◆ **TASK OBJECTIVE**
Could you copy all of the records below exactly as they appear?

◆ **EXERCISE DATA**
□ □ □ □ □ □ □
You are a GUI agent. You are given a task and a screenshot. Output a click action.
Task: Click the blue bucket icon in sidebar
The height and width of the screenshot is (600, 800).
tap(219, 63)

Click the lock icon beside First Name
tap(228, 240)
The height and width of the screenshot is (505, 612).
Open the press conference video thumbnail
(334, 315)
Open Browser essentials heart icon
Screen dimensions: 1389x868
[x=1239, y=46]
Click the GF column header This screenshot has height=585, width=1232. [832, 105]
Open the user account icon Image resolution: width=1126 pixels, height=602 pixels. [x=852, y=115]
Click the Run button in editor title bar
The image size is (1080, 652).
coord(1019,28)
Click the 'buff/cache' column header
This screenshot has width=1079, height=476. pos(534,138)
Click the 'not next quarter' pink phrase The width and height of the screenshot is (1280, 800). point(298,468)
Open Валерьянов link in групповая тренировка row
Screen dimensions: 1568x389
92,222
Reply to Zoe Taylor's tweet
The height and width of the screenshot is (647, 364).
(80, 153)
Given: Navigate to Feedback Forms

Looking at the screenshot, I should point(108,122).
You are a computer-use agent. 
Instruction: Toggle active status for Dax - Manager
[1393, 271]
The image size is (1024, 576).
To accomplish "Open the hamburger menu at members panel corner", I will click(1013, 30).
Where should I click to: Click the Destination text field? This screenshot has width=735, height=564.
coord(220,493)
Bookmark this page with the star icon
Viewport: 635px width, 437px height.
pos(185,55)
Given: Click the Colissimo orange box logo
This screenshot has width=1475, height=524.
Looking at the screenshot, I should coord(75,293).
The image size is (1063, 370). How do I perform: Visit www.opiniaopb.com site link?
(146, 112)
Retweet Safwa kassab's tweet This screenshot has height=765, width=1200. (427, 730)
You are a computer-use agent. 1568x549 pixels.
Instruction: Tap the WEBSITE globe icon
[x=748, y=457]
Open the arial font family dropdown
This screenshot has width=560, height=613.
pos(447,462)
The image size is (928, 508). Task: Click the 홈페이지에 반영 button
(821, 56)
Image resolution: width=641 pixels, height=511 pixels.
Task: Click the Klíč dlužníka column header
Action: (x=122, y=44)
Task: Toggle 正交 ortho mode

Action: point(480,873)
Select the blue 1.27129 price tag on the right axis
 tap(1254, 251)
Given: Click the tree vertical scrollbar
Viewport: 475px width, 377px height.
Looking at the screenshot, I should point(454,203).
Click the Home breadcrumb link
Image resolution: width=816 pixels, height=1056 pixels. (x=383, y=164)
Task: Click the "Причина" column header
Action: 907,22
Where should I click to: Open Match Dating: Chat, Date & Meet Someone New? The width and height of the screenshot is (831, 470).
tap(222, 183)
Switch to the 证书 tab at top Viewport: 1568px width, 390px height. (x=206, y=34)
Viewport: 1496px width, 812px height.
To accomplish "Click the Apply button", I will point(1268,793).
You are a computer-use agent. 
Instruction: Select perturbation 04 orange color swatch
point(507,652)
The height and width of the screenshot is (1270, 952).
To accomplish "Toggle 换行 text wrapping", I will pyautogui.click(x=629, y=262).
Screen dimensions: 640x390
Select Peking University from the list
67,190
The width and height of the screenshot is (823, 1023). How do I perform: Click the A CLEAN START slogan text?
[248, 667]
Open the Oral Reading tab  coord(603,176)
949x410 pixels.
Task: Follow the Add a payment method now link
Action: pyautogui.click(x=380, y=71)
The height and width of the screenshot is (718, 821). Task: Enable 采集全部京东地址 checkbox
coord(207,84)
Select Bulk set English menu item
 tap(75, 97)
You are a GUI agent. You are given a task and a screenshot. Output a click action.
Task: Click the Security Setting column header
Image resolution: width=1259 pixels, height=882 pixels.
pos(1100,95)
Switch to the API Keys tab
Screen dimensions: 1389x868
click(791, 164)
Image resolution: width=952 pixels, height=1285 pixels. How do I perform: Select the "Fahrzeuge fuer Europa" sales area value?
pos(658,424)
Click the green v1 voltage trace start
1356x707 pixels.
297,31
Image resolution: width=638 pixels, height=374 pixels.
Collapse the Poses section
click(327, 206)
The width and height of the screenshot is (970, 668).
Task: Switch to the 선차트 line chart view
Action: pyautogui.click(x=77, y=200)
□ □ □ □ □ □ □
◆ **REPLY TO THE EXERCISE**
You are a GUI agent. You are given a task and a screenshot. Output a click action.
Task: Click the blue bucket icon in sidebar
The height and width of the screenshot is (600, 800).
tap(219, 63)

Click the lock icon beside First Name
tap(228, 240)
The height and width of the screenshot is (505, 612).
Open the press conference video thumbnail
(334, 315)
Open Browser essentials heart icon
Screen dimensions: 1389x868
[x=1239, y=46]
Click the GF column header This screenshot has height=585, width=1232. [832, 105]
Open the user account icon Image resolution: width=1126 pixels, height=602 pixels. [x=852, y=115]
Click the Run button in editor title bar
The image size is (1080, 652).
coord(1019,28)
Click the 'buff/cache' column header
This screenshot has width=1079, height=476. pos(534,138)
Click the 'not next quarter' pink phrase The width and height of the screenshot is (1280, 800). point(298,468)
Open Валерьянов link in групповая тренировка row
Screen dimensions: 1568x389
92,222
Reply to Zoe Taylor's tweet
The height and width of the screenshot is (647, 364).
(80, 153)
Given: Navigate to Feedback Forms

Looking at the screenshot, I should point(108,122).
You are a computer-use agent. 
Instruction: Toggle active status for Dax - Manager
[1393, 271]
The image size is (1024, 576).
To accomplish "Open the hamburger menu at members panel corner", I will click(1013, 30).
Where should I click to: Click the Destination text field? This screenshot has width=735, height=564.
coord(220,493)
Bookmark this page with the star icon
Viewport: 635px width, 437px height.
pos(185,55)
Given: Click the Colissimo orange box logo
This screenshot has width=1475, height=524.
Looking at the screenshot, I should coord(75,293).
The image size is (1063, 370). How do I perform: Visit www.opiniaopb.com site link?
(146, 112)
Retweet Safwa kassab's tweet This screenshot has height=765, width=1200. (427, 730)
You are a computer-use agent. 1568x549 pixels.
Instruction: Tap the WEBSITE globe icon
[x=748, y=457]
Open the arial font family dropdown
This screenshot has width=560, height=613.
pos(447,462)
The image size is (928, 508). Task: Click the 홈페이지에 반영 button
(821, 56)
Image resolution: width=641 pixels, height=511 pixels.
Task: Click the Klíč dlužníka column header
Action: (x=122, y=44)
Task: Toggle 正交 ortho mode

Action: point(480,873)
Select the blue 1.27129 price tag on the right axis
 tap(1254, 251)
Given: Click the tree vertical scrollbar
Viewport: 475px width, 377px height.
Looking at the screenshot, I should point(454,203).
Click the Home breadcrumb link
Image resolution: width=816 pixels, height=1056 pixels. (x=383, y=164)
Task: Click the "Причина" column header
Action: 907,22
Where should I click to: Open Match Dating: Chat, Date & Meet Someone New? The width and height of the screenshot is (831, 470).
tap(222, 183)
Switch to the 证书 tab at top Viewport: 1568px width, 390px height. (x=206, y=34)
Viewport: 1496px width, 812px height.
To accomplish "Click the Apply button", I will point(1268,793).
You are a computer-use agent. 
Instruction: Select perturbation 04 orange color swatch
point(507,652)
The height and width of the screenshot is (1270, 952).
To accomplish "Toggle 换行 text wrapping", I will pyautogui.click(x=629, y=262).
Screen dimensions: 640x390
Select Peking University from the list
67,190
The width and height of the screenshot is (823, 1023). How do I perform: Click the A CLEAN START slogan text?
[248, 667]
Open the Oral Reading tab  coord(603,176)
949x410 pixels.
Task: Follow the Add a payment method now link
Action: pyautogui.click(x=380, y=71)
The height and width of the screenshot is (718, 821). Task: Enable 采集全部京东地址 checkbox
coord(207,84)
Select Bulk set English menu item
 tap(75, 97)
You are a GUI agent. You are given a task and a screenshot. Output a click action.
Task: Click the Security Setting column header
Image resolution: width=1259 pixels, height=882 pixels.
pos(1100,95)
Switch to the API Keys tab
Screen dimensions: 1389x868
click(791, 164)
Image resolution: width=952 pixels, height=1285 pixels. How do I perform: Select the "Fahrzeuge fuer Europa" sales area value?
pos(658,424)
Click the green v1 voltage trace start
1356x707 pixels.
297,31
Image resolution: width=638 pixels, height=374 pixels.
Collapse the Poses section
click(327, 206)
The width and height of the screenshot is (970, 668).
Task: Switch to the 선차트 line chart view
Action: pyautogui.click(x=77, y=200)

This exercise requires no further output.